READING TEXT —
********************
125-2 Cross-Biome Comparisons of Soil Microbial Communities and Their Functional Potentials Via Shotgun Metagenomic Analyses.


2012-10-22: 8:50 AM
Duke Energy Convention Center, Room 204, Level 2

Presenting Author: Noah Fierer, University of Colorado


We applied shotgun metagenomic analyses to 16 soils collected from a wide range of biomes, including multiple samples from polar deserts and hot deserts, as well as representative soils from boreal forest, arctic tundra,  tropical forest, and temperate forests/grasslands. All samples were compared at an equivalent sequencing depth (4 million quality reads per sample) with reads assigned to functional categories using MG-RAST tools. Overall, soils collected from arid environments shared metagenomes that were similar in composition. The desert metagenomes were distinct from those found in the more temperate soils and largely overlapping in composition suggesting that desert soil conditions (e.g. high pH, low moisture availability, and low levels of organic C inputs) shape metagenomes in a similar manner regardless of latitude. The desert soils also exhibited lower levels of functional diversity than the more temperate soils, a pattern that was mirrored in the taxonomic and phylogenetic diversity of the bacterial communities. We used both PCR-based 16S rRNA gene sequence data and the shotgun metagenomic data to characterize the bacterial communities in each of the soils and the taxonomic composition and structure of the communities was similar regardless of the method employed. Overall, we found that we could predict functional gene profiles across these 16 soils reasonably well from the bacterial community information, suggesting that the taxonomic and functional attributes of soil bacterial communities are strongly correlated across the wide range of biomes sampled here.
********************
INFORMATION SUPPLIED —
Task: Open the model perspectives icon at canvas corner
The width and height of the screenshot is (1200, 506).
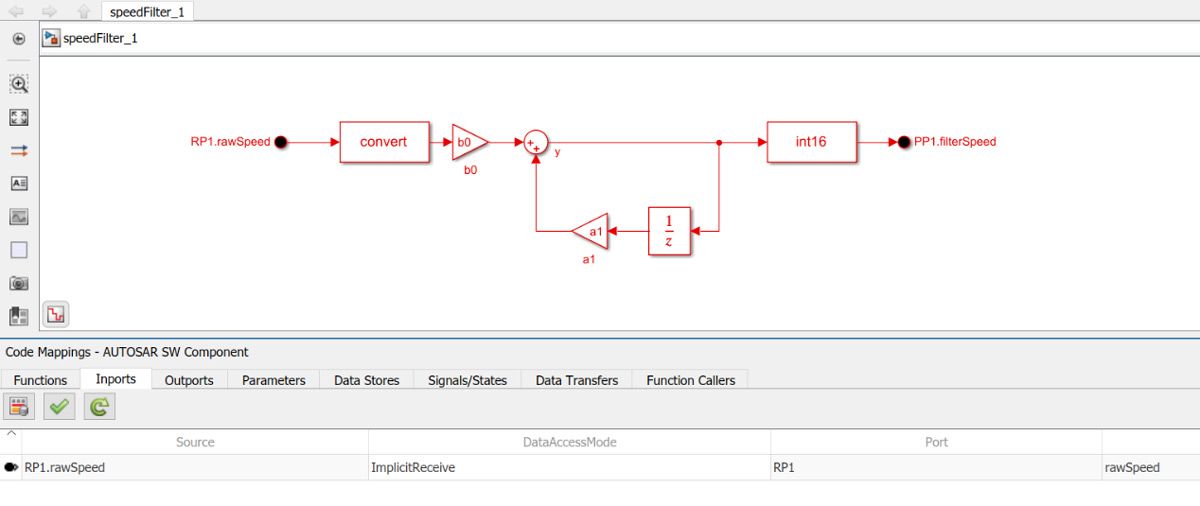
********************
PROBLEM STATEMENT — From the soil metagenome abstract above, list every biome named as a source of the 16 soils.

SOLUTION — polar deserts, hot deserts, boreal forest, arctic tundra, tropical forest, temperate forests/grasslands